→ **WRITTEN PROBLEM 1**
Reproduce the portion of the interview excerpt from "This is the" up to and including "of absolute capabilities?", word for word.

→ **SUPPLIED PASSAGE**
Mistral has been fundraising. What are you spending the money on?

We’re spending the money on mostly compute. It’s an industry which is structured differently than software, in the sense that the investment that you need to do at the beginning to get the scientific team running, to get models that are on the frontier of technology, is quite significant. Today, we are still running on our seed compute, but finally getting access to the compute that we raised money for in December.

Executives at almost all the other foundation model companies have talked about how they expect to spend $100 billion on compute in the coming years. Do you have similar expectations?

What we’ve shown is that we burn a little north of 25 million [euros] in 12 months, and that has brought us to where we are today, with distribution which is very wide across the world, with models that are on the frontier of performance and efficiency. Our thesis is that we can be much more capital efficient, and that the kind of technology we’re building is effectively capital intensive, but with good ideas [it] can be made with less spending than our competitors. We have shown it to be true 2023-2024, and we expect it to remain true 2024-2025. With obviously the fact that we will be spending more. But we will still be spending a fraction of what our competitors are spending.

Are you profitable at the moment?

Of course not. The investment that we have to make is quite significant. The investment that we did and the revenue that we have, is actually not completely decorrelated, unlike others. So it’s not the case [that Mistral is profitable], but it’s also not expected from a 12-month-old startup to be profitable.

What’s the plan for turning a profit? What is your business model?

Our business model is to build frontier models and to bring them to developers. We’re building a developer platform that enables [developers] to customize AI models, to make AI applications, that are differentiated, that are in their hands—in the sense that they can deploy the technology where they want to deploy it, so potentially not using public cloud services, that enable them to customize the models much more than what they can do today with general-purpose models behind closed opaque APIs [application programming interfaces]. And finally, we are also focusing a lot on model efficiency, so enabling for certain reasoning capacity, making the models as fast as possible, as cheap as possible. 

This is the product that we are building: the developer platform that we host ourselves, and then serve through APIs and managed services, but that we also deploy with our customers that want to have full control over the technology, so that we give them access to the software, and then we disappear from the loop. So that gives them sovereign control over the data they use in their applications, for instance.

Is it fair to say that your plan is to make AI models that almost match those of your competitors, at a lower cost to you and your customers, and that are more openly available? Or do you hope to match your competitors’ most advanced models, or “frontier models,” in terms of absolute capabilities?

→ **THE DATA**
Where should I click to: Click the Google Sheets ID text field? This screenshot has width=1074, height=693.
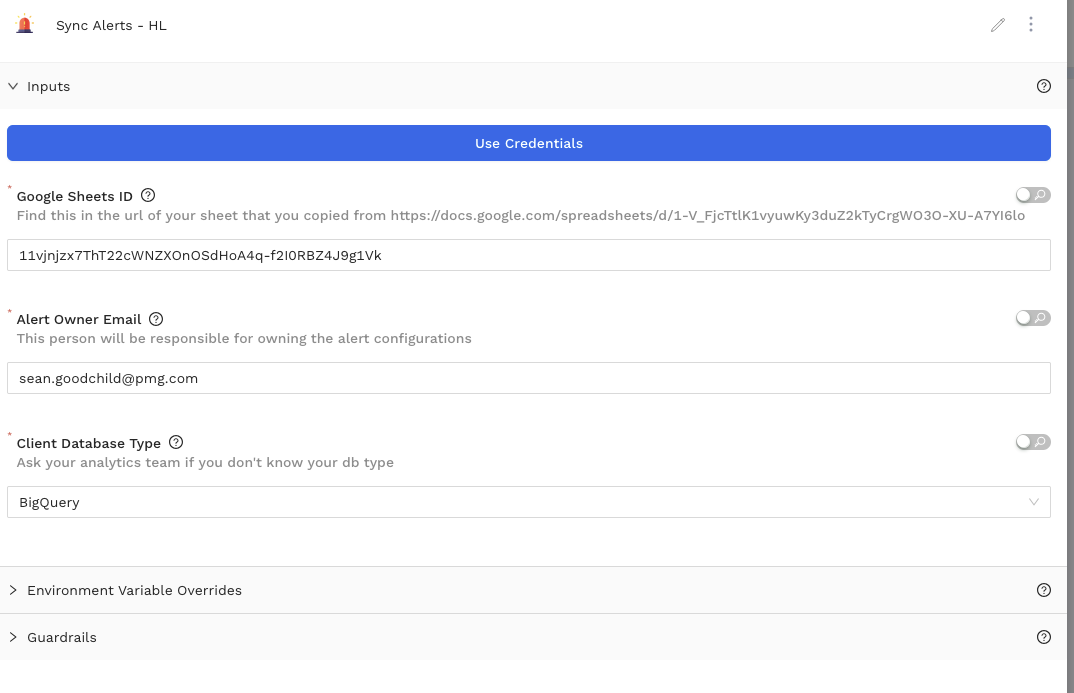(528, 255)
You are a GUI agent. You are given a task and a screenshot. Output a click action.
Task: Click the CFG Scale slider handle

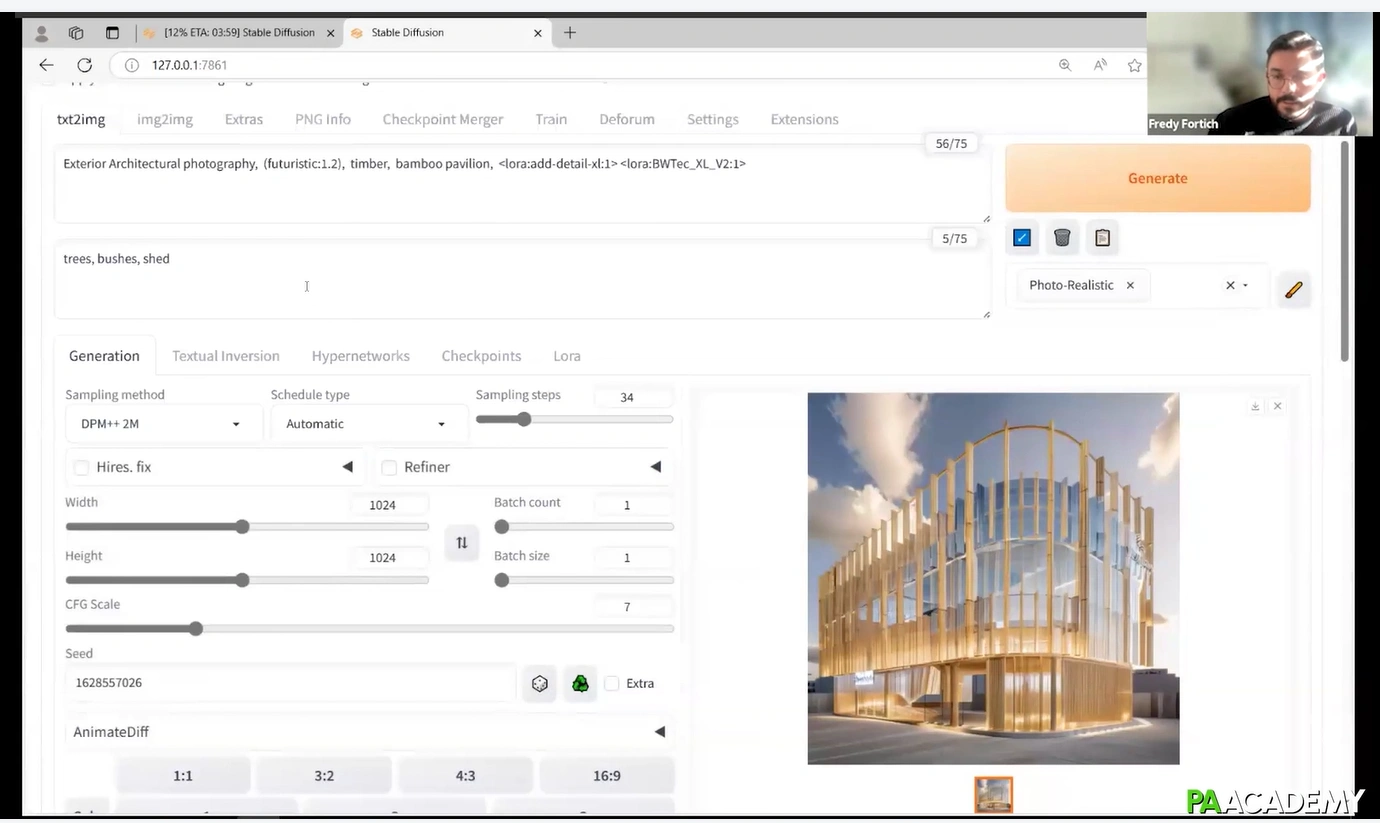(196, 629)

→ **WRITTEN PROBLEM 2**
Collect every line of the records that contains the string "screenshot", treating uppercase and lowercase as different.

→ **WORKED ANSWER 1**
This is the product that we are building: the developer platform that we host ourselves, and then serve through APIs and managed services, but that we also deploy with our customers that want to have full control over the technology, so that we give them access to the software, and then we disappear from the loop. So that gives them sovereign control over the data they use in their applications, for instance.

Is it fair to say that your plan is to make AI models that almost match those of your competitors, at a lower cost to you and your customers, and that are more openly available? Or do you hope to match your competitors’ most advanced models, or “frontier models,” in terms of absolute capabilities?

→ **WORKED ANSWER 2**
Where should I click to: Click the Google Sheets ID text field? This screenshot has width=1074, height=693.
You are a GUI agent. You are given a task and a screenshot. Output a click action.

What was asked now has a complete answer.